The FTC Complaint asserted that the parties unlawfully agreed to share in Solvay’s monopoly profits, abandoned challenges to the patent, and refrained from competing with Androgel. The District Court dismissed the Complaint on grounds that the allegations did not state an antitrust violation. On appeal, the Eleventh Circuit Court of Appeals affirmed and held that absent fraud or sham litigation, a reverse-settlement agreement is immune from antitrust attack, as long as the exclusionary effect is within the scope of the exclusionary patent rights. While the court recognized that the antitrust laws typically prohibit paying a competitor not to enter the market, the court found that reverse-settlement agreements are “atypical” because one party owns a patent and can lawfully exclude others.
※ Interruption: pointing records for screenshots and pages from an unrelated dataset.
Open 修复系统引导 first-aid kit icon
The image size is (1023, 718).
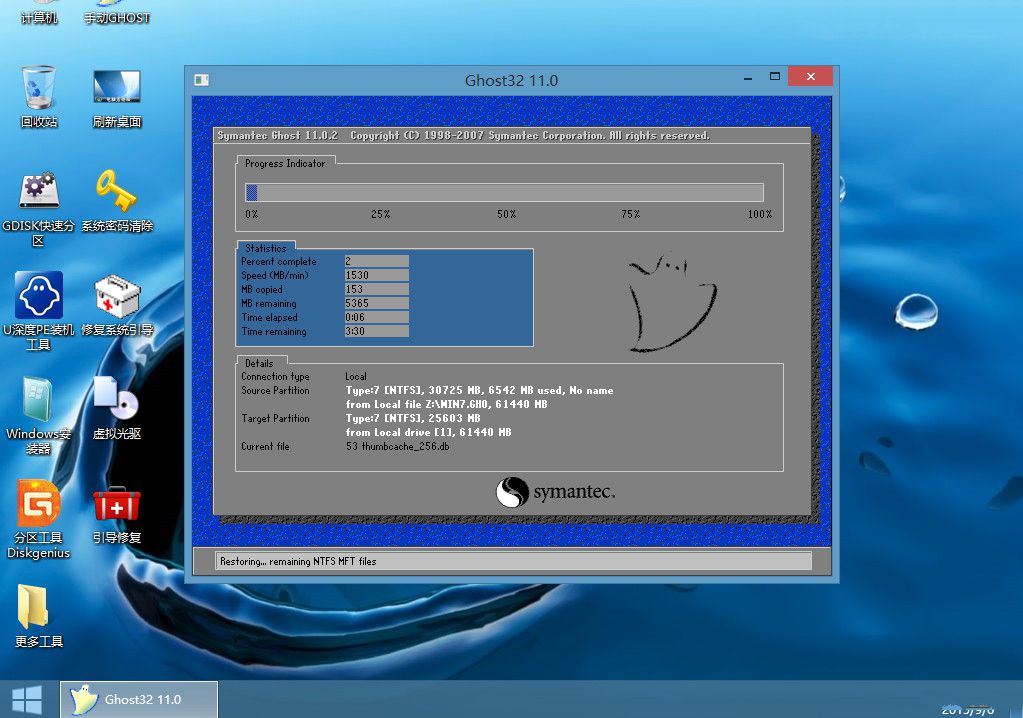(x=117, y=297)
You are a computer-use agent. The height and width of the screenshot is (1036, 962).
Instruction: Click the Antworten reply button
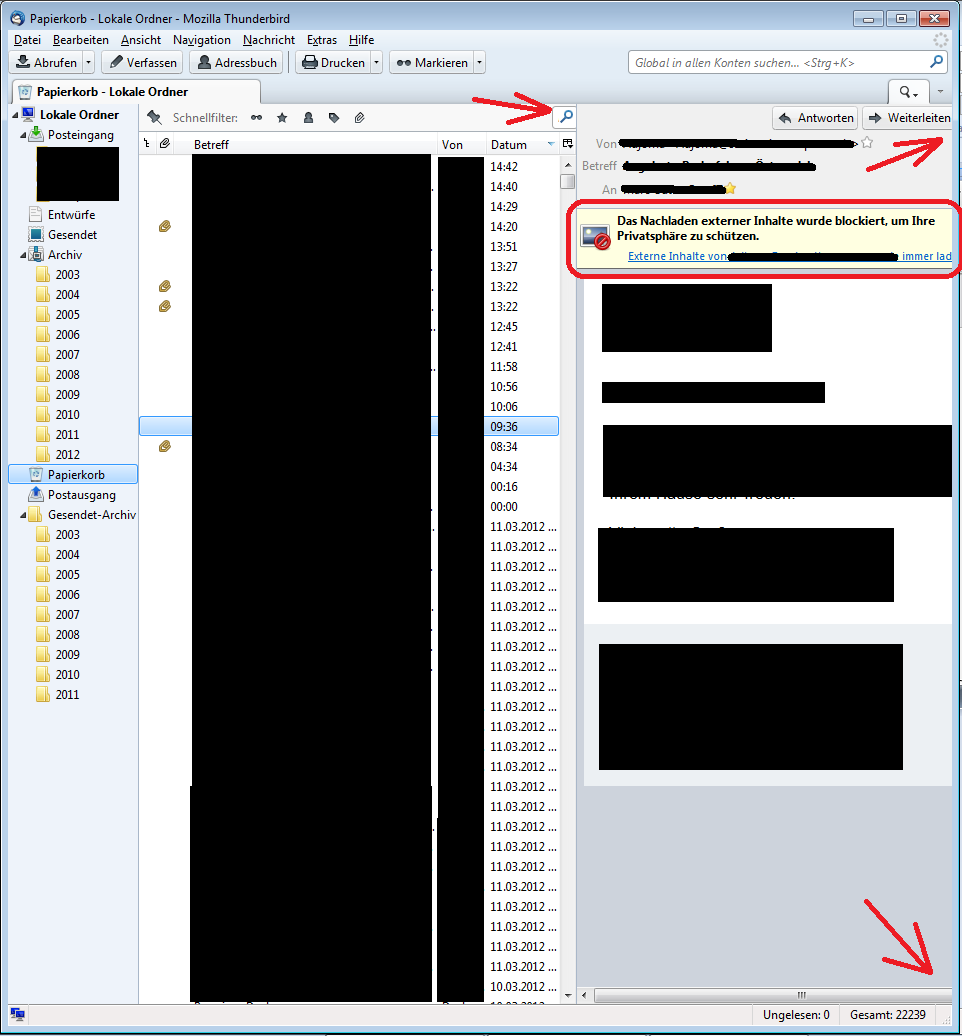(815, 118)
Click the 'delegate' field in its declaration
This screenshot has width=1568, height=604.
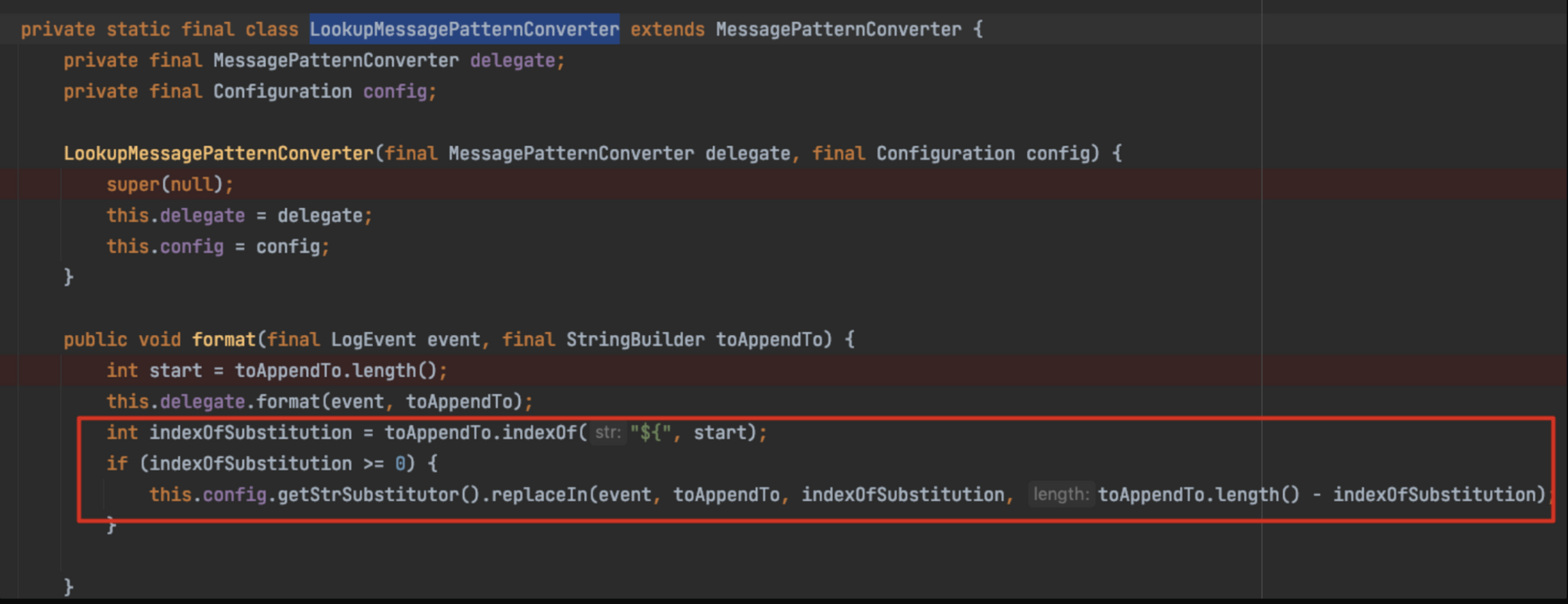point(513,60)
The court also recognized that the patentee avoided the risk of patent invalidation if it settled. But, public policy favoring settlements, the courts could not compel parties to litigate to avoid antitrust liability.
The Supreme Court acknowledged the value of settlements and the patent-related factor, but concluded that exclusive patent rights should not determine the outcome. The Court presented five sets of considerations to support its conclusion that the FTC should have been allowed to make its case. First, the reverse payment in effect amounted to purchasing the exclusive right to sell the product and to maintaining prices at patentee-set limits. Second, concerns about anticompetitive consequences may sometimes prove unjustified. The payments may reflect no more than a rough approximation of saved litigation expenses and might not reflect payments to avoid the risk of patent invalidation or non-infringement. An antitrust defendant may explain a term of the agreement under the “rule of reason.” Third, where the payment threatens a risk of anticompetitive harm, the patentee likely has the power to cause the harm. Fourth, the size of the payment is an indicator of power, and an unexplained large payment casts doubts on the patent’s validity. Fifth, the fact that a large unjustified reverse payment risks antitrust liability does not prevent settlement. The parties can settle on other terms.